◆ PAGE EXTRACT:
○ ○ ○

When it comes to teacher appreciation, end of school year celebrations, the holidays and teacher birthdays, do you pitch in on a group gift for teachers or buy your own?
When it comes to organizing group gifts for teachers, there are several ways to do it. You can buy a gift for the teacher and have parents pay you back, require that participants pay in advance of buying the teacher gift or have parents buy individual items to contribute to a larger present. In the post below, I’ll share examples of how to make group gifting for teachers easy. But let’s start with a poll to find out if parents are more apt to contribute to a group teacher gift or purchase their own.
Do You Contribute to Group Gifts for Teacher?
Do you generally buy or make your own gifts for teachers or are you more likely to contribute to a group gift? Please answer the poll below. And if you have a moment, add a comment below telling me why you do (or don’t) prefer group gifts for teachers.
How to Make Group Gifts for Teachers Successful
I am most definitely in the camp of contributing to teacher group gifts for two reasons. The first is that teacher appreciation week, end of school year celebrations and the holidays are busy times of the year. It is easier for me to Venmo a contribution to the room parent for a class gift than it is to buy (and wrap) a gift on my own. Secondly, I like group gifts because I imagine it is better for the teacher to receive 1 significant gift over 20 smaller ones.
Having been through the elementary school system three times as a parent (and double that as a big sister), I’ve seen my fair share of teacher group gifts gone right and a few gone wrong. So let’s talk about each way to organize group gifts for teachers so that all can be successful going forward.
Option 1: Buy the Group Gift and Get Reimbursed
Though one of the more convenient ways to organize a group gift, asking parents to reimburse you for money already spent can also be the method that leaves you short funds. Here’s how to make it work if you must:
- Set a Budget. Calculate exactly how much money you will spend on the group gift including taxes, wrapping paper, a note card and so forth. I have made the mistake of collecting solely for a group gift card, forgetting that I would need a little extra money to buy a greeting card or other pairing items to go with it. Once you set the dollar amount of the group gift (and thus set the group’s expectations), do your best to stay on budget. It’s not fair to tell people the group gift will cost $12 each, and then ask for $20.

○ ○ ○

Pointing records for text and elements
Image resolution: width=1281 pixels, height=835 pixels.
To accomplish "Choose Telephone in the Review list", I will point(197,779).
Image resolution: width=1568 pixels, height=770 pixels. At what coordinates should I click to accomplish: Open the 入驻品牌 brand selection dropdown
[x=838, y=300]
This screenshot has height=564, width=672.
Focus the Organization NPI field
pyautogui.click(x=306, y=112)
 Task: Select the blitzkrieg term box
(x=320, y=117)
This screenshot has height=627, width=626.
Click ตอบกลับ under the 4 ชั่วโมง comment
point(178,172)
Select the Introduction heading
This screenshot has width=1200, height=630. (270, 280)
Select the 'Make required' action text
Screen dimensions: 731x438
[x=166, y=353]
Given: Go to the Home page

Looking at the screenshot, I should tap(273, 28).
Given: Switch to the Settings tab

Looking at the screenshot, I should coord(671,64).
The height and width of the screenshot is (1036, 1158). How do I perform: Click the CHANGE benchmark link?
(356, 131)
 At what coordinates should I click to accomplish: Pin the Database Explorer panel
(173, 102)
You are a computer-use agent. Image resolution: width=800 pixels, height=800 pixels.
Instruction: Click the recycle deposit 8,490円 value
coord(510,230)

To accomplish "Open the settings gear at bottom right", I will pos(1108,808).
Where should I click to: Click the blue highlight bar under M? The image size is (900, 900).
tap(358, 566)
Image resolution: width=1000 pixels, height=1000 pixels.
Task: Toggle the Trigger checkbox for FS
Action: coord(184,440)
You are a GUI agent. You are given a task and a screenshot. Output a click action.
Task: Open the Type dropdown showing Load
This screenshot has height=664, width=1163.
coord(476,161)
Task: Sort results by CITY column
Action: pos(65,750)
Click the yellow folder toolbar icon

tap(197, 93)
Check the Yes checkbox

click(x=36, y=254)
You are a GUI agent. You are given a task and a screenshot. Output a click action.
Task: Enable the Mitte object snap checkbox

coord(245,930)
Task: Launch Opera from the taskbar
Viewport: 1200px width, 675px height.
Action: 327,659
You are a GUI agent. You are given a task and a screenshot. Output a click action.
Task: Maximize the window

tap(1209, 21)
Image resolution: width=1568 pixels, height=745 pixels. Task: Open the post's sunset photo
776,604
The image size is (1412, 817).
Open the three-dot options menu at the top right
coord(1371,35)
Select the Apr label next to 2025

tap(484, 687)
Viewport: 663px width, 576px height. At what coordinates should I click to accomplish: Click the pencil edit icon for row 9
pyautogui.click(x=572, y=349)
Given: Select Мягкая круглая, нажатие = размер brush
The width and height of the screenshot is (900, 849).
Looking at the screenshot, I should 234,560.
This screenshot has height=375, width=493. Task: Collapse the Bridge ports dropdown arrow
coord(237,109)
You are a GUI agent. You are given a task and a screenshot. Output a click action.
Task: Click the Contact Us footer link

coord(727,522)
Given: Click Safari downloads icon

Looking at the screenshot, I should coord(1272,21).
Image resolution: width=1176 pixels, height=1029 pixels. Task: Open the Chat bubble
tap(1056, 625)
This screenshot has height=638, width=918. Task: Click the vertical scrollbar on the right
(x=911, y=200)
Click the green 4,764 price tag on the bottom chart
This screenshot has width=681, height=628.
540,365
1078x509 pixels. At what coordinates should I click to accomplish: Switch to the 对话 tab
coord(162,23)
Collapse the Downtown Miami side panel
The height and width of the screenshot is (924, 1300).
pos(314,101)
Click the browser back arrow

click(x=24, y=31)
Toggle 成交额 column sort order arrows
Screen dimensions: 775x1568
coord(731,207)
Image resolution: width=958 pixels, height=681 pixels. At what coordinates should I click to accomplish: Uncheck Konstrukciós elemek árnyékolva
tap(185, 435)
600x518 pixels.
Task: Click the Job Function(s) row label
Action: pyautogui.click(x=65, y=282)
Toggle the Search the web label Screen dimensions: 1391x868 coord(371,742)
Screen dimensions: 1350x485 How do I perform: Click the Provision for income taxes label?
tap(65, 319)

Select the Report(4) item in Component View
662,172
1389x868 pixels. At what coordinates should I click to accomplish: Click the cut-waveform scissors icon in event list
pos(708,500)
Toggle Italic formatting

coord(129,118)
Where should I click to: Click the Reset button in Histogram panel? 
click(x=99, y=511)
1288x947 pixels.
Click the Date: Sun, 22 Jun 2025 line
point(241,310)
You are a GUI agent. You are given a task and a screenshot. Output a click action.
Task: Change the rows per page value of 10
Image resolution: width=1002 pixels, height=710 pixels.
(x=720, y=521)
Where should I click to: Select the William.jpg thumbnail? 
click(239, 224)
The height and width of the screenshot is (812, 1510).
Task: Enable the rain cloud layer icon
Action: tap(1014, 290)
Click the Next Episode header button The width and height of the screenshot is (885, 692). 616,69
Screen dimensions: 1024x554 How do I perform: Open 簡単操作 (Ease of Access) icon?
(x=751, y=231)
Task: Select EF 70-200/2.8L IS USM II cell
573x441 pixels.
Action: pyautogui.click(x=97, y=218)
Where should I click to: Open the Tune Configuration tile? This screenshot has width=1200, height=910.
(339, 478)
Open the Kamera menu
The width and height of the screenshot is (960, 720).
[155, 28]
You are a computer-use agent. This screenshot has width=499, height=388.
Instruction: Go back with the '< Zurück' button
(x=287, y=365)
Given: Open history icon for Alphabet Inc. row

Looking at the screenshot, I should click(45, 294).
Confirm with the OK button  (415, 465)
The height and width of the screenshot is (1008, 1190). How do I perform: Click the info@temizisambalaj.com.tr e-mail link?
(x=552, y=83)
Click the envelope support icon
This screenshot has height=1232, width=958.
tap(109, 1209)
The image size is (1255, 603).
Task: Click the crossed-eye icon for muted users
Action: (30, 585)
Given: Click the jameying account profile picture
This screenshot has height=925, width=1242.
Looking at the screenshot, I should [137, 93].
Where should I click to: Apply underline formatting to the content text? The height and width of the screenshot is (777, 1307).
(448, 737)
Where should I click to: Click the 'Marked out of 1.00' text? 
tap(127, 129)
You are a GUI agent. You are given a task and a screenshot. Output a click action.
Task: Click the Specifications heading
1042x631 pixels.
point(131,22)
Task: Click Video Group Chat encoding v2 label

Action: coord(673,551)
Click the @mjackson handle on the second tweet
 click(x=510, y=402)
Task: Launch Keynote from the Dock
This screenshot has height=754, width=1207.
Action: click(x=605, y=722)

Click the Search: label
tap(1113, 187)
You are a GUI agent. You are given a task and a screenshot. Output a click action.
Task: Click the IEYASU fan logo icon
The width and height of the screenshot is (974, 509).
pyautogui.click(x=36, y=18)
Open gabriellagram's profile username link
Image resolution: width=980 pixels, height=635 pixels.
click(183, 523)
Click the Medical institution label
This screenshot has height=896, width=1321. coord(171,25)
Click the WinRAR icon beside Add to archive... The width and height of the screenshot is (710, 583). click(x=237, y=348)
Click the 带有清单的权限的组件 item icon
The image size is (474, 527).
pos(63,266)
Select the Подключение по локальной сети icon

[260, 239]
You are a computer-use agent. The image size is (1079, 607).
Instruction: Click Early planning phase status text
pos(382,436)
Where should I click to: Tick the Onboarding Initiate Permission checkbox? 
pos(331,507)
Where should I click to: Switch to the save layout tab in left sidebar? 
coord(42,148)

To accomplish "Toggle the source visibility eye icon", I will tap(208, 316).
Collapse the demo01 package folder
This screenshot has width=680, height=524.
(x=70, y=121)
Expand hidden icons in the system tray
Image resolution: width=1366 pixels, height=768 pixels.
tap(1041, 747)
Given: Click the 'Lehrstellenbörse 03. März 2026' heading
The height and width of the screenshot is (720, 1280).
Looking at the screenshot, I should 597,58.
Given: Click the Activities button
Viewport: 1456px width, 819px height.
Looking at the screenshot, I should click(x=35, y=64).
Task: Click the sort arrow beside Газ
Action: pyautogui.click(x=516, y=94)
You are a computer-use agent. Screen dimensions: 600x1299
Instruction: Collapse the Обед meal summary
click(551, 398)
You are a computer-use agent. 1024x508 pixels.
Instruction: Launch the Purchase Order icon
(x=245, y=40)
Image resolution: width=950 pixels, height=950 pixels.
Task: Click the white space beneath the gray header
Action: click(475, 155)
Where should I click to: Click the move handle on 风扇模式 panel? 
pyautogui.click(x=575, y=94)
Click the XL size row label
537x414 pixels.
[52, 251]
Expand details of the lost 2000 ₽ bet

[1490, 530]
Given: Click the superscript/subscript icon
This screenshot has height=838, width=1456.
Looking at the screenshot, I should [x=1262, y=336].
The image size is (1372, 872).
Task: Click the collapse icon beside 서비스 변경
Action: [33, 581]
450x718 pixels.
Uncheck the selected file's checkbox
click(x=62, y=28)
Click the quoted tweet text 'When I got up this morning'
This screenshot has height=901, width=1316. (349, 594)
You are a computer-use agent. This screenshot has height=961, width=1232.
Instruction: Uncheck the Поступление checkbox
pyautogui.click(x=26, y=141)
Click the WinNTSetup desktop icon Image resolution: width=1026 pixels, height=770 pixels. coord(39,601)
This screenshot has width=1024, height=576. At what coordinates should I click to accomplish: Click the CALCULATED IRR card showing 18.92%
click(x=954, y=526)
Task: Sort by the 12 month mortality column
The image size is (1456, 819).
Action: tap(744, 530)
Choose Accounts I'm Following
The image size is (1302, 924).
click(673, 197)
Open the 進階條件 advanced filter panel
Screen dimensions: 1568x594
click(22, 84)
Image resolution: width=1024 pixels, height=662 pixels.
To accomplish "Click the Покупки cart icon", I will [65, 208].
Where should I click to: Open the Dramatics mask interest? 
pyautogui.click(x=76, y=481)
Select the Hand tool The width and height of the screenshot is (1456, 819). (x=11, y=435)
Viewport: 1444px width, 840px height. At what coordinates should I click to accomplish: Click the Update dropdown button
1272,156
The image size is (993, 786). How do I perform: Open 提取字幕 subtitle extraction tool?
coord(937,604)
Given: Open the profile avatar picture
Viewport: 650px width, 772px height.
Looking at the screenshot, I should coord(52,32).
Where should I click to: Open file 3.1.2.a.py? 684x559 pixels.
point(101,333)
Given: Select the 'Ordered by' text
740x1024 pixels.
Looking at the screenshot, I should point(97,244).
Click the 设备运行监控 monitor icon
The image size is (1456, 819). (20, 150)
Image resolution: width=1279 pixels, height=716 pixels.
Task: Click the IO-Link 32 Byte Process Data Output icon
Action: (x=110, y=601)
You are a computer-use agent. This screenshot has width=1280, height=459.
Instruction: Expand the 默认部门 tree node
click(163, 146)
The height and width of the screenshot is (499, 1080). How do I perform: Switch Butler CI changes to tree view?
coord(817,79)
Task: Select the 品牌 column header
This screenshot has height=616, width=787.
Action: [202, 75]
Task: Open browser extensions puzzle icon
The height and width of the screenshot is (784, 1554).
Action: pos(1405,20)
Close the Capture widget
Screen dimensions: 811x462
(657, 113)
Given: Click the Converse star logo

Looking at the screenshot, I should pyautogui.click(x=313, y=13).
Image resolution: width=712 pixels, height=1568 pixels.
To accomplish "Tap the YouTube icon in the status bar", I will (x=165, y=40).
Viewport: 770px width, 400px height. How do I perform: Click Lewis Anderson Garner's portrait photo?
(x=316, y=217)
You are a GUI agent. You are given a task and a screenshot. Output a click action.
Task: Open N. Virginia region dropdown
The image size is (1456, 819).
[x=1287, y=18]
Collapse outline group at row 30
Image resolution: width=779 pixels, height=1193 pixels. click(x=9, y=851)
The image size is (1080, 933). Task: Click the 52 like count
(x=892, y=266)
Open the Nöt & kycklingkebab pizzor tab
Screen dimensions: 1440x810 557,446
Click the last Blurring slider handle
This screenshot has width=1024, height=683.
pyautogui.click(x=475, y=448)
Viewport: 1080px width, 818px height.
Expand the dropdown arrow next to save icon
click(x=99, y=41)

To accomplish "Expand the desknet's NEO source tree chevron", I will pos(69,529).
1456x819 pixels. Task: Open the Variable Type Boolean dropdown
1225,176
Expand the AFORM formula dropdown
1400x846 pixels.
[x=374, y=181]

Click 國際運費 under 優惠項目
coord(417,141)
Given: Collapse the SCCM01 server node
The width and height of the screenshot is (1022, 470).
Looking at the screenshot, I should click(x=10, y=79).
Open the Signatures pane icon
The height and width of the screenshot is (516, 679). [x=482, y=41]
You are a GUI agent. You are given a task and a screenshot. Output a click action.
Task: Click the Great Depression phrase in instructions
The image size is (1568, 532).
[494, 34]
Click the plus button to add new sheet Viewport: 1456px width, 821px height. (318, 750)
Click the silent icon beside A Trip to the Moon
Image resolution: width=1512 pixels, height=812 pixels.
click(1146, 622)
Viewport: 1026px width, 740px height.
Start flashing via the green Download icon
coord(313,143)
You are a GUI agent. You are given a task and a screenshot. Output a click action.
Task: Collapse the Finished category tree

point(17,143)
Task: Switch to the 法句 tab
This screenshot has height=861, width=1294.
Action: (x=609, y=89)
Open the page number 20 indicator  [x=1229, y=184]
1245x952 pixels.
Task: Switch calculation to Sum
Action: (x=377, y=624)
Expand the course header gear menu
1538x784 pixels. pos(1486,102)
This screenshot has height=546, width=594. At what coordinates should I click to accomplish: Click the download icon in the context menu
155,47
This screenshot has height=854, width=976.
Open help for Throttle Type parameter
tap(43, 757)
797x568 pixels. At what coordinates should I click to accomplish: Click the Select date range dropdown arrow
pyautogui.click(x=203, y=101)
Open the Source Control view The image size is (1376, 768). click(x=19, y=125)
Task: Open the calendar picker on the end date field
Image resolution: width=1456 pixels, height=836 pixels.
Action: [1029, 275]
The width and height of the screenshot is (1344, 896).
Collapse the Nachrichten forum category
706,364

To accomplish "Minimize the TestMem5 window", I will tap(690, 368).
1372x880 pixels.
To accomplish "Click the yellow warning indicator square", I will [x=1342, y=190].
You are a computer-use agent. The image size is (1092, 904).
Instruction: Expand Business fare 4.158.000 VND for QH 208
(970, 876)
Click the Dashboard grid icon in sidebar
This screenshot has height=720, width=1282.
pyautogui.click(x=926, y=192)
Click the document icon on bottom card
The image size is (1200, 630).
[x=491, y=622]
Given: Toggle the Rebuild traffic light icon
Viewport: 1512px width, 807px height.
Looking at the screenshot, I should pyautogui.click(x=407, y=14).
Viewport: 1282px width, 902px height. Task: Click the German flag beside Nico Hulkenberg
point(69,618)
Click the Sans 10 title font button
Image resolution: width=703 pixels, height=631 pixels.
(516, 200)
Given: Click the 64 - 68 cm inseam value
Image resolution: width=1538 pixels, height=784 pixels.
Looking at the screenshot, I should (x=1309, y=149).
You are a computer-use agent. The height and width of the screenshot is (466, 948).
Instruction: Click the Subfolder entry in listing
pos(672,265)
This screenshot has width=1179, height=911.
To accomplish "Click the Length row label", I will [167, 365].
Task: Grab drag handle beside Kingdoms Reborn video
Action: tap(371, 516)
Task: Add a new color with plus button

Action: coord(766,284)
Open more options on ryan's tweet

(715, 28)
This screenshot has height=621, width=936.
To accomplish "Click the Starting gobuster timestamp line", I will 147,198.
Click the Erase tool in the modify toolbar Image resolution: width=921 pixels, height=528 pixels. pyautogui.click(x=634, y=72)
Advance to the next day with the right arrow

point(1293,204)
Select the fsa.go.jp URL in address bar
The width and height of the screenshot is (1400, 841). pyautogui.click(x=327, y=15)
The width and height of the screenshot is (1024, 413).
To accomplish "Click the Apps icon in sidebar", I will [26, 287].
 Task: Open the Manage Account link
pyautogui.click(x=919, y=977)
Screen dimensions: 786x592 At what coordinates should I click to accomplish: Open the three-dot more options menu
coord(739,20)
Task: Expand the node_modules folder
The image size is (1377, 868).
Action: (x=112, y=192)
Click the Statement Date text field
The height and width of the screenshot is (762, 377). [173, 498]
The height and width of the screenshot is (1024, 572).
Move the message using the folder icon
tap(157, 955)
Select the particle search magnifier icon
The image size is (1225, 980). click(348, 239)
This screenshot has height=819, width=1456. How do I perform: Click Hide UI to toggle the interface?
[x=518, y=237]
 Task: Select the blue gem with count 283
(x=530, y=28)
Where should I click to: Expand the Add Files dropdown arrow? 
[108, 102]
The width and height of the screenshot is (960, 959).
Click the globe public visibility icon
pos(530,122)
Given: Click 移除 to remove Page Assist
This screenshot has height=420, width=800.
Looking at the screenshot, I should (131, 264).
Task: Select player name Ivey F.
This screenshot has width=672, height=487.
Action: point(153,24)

○ ○ ○

◆ PROBLEM TO SOLVE:
Please answer these questions using the post on group gifts for teachers:
(a) Which payment app does the writer use to send a contribution to the room parent?
(b) How many times has the writer been through the elementary school system as a parent?
(c) In the budget advice, what per-person cost does the writer say it is unfair to announce before asking for $20?

◆ SOLUTION FOR THIS EXERCISE:
(a) Venmo
(b) Three times
(c) $12